2. Вторую разновидность диалектики уже трудно назвать диалектикой, и разрабатывалась она главным образом учеником Сократа — Платоном. Речь идет об определениях понятий, о логике их движения в рамках родовидовых общностей. В этой диалектике демон Сократа почти не участвует, но терминологический контроль над нею все же установил.
Сократ был убежден, что именно логические умения различать вещи по родам и видам превращают человека из животного в нравственное, счастливое и разумное существо, способное даже к диалектике. «Да и слово «диалектика», — говорит Сократ у Ксенофонта, — произошло оттого, что люди, совещаясь в собраниях, разделяют предметы по родам. Поэтому надо стараться как можно лучше готовиться к этому и усердно заниматься этим: таким путем люди становятся в высшей степени нравственными, способными к власти и искусны-ми в диалектике». В логическом «искусстве диалектики… прежде всего надо познать истину относительно любой вещи, о которой говоришь или пишешь; суметь определить все соответственно с этой истиной, а, дав определение, знать, как дальше подразделить это на виды, вплоть до того, что не поддается делению».

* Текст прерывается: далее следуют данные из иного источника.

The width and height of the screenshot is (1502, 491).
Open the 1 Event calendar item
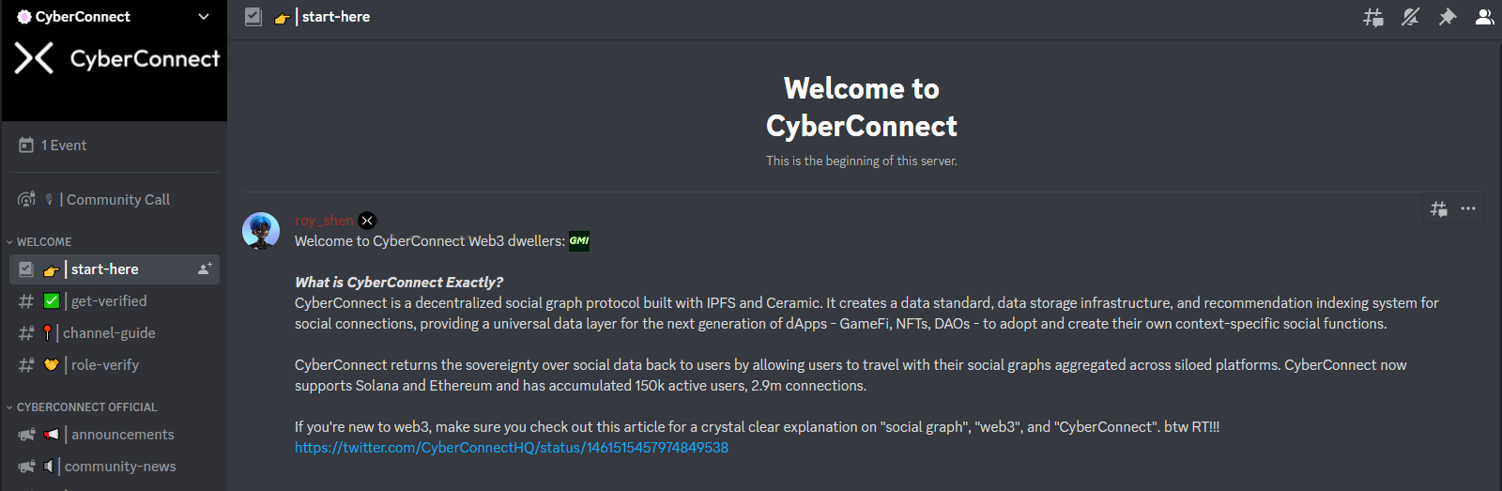(x=114, y=146)
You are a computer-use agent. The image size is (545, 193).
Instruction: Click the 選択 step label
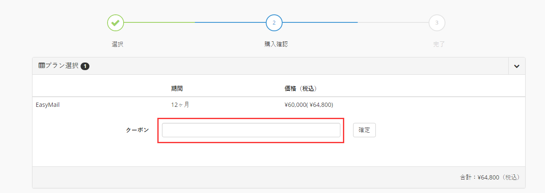[x=118, y=44]
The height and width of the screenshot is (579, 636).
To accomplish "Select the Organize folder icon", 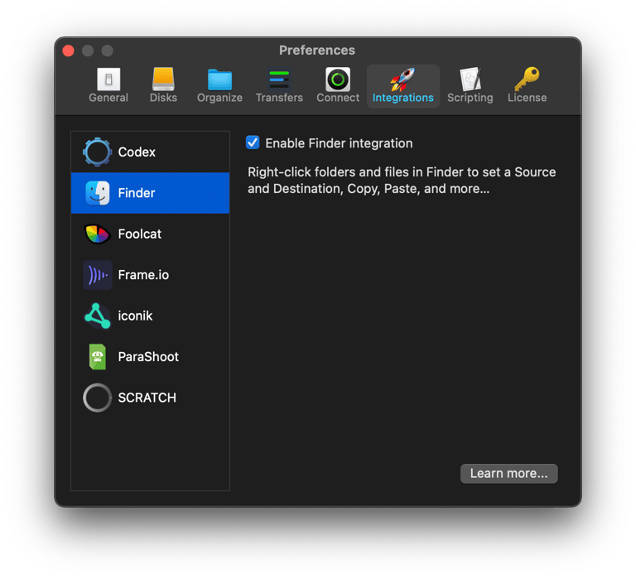I will [219, 80].
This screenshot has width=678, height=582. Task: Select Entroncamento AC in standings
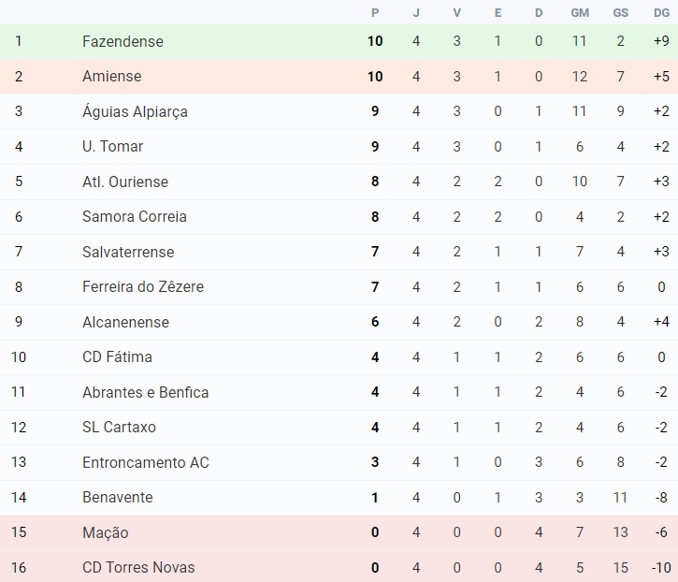click(x=145, y=462)
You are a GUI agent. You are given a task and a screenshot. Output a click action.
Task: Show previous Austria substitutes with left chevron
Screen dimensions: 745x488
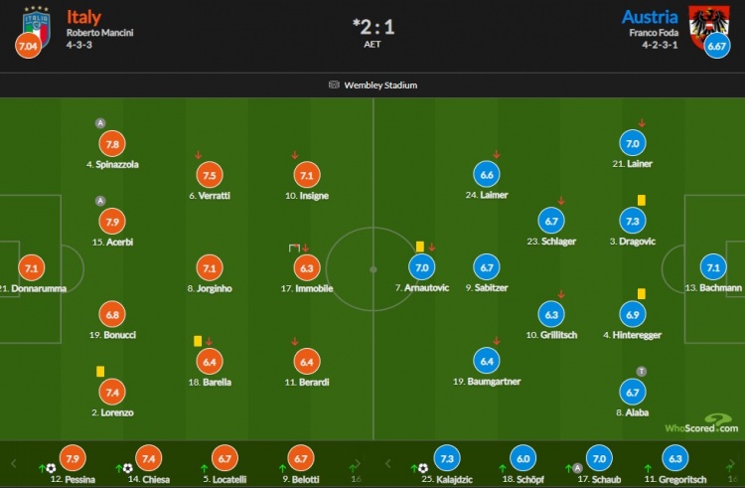(x=387, y=463)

Логическая диалектика выступает в качестве двух видов действия разума, совпадающих примерно с методами синтеза и анализа.
«Первый — это способность, охватывая все общим взглядом, возводить к единой идее то, что повсюду разрозненно, чтобы, давая определение каждому, сделать ясным предмет изучения». Это необходимо, чтобы «наше рассуждение вышло ясным и не противоречило само себе». Все ясно здесь, и диалектике делать тут нечего. Есть, например, множество прекрасных разнокачественных вещей, начиная от богов и кончая горшками: нужно найти единую идею, пронизывающую их содержание и объединяющую их всех в один род красоты. Идея «дерева» охватывает одним родом все деревья, отличая их от сидящих на них ворон, ожидающих сыра от Буша.

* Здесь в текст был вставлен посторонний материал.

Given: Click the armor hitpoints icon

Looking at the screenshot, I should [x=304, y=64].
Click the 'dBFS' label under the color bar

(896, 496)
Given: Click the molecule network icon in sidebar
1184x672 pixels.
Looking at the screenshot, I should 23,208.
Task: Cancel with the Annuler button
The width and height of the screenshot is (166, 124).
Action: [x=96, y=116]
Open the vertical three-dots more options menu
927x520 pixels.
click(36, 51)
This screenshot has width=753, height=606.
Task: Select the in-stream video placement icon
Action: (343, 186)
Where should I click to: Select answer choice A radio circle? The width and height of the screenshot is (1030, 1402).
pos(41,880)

«Второй вид — это, наоборот, способность разделять все на виды, на естественные составные части, стараясь при этом не раздробить ни одной из них…». Идею дерево, например, нужно разделить на виды (липы, сосны, дубы и др.), выделить в ней отдельные предметные экземпляры, но не доходить в разделении идеи дерева до бревен, дров и палок.

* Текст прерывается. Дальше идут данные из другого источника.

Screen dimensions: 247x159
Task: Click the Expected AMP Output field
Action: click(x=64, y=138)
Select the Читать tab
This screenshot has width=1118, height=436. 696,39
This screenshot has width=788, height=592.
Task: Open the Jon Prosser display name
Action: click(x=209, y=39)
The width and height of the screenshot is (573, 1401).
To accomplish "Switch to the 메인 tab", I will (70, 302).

Людей, умеющих согласовывать свой разум с родовидовыми законами мысли, Сократ продолжает называть диалектиками, хотя здесь требуется иной термин. Ведь фактически мысль здесь движется не по диалектике единства и борьбы противоположностей, а по триалектике: «род — вид — индивид». Диалектика здесь не отбрасывается, а подчиняется более высокому и сложному принципу тройственности, куда доступ для демонов и гениев всех мастей закрыт, ибо триада закрыта для воздействий ничто и небытия. Анализ и синтез сами по себе — это противоположности, но в составе триады они суть действия третьего начала — разума.
1
Наше познание «не является постепенным приближением к истине, а скорее представляет собой увеличивающийся океан взаимно несовместимых (быть может, даже несоизмеримых) альтернатив, в котором каждая отдельная теория, сказка или миф являются частями одной совокупности, побуждающими друг друга к более тщательной разработке… Для объективного познания необходимо разнообразие мнений. И метод, поощряющий такое разнообразие, является единственным, совместимым с гуманистической традицией», Только этот «метод» отрицает разум, т. е. самого себя. «В конце концов, именно разум включает в себя такие абстрактные чудовища, как Обязанность, Долг, Мораль, Истина и их более конкретных предшественников, богов, которые использовались для запугивания человека и ограничения его свободного и счастливого развития. Так будь же он проклят!..» (Фейерабенд П. Избр. труды по методологии науки. — М., 1986. С. 162, 178, 822). Допустимо все, кроме разума и истины, в адрес которых демон другого акушера, уже от науки, не смог сказать ничего, кроме проклятий.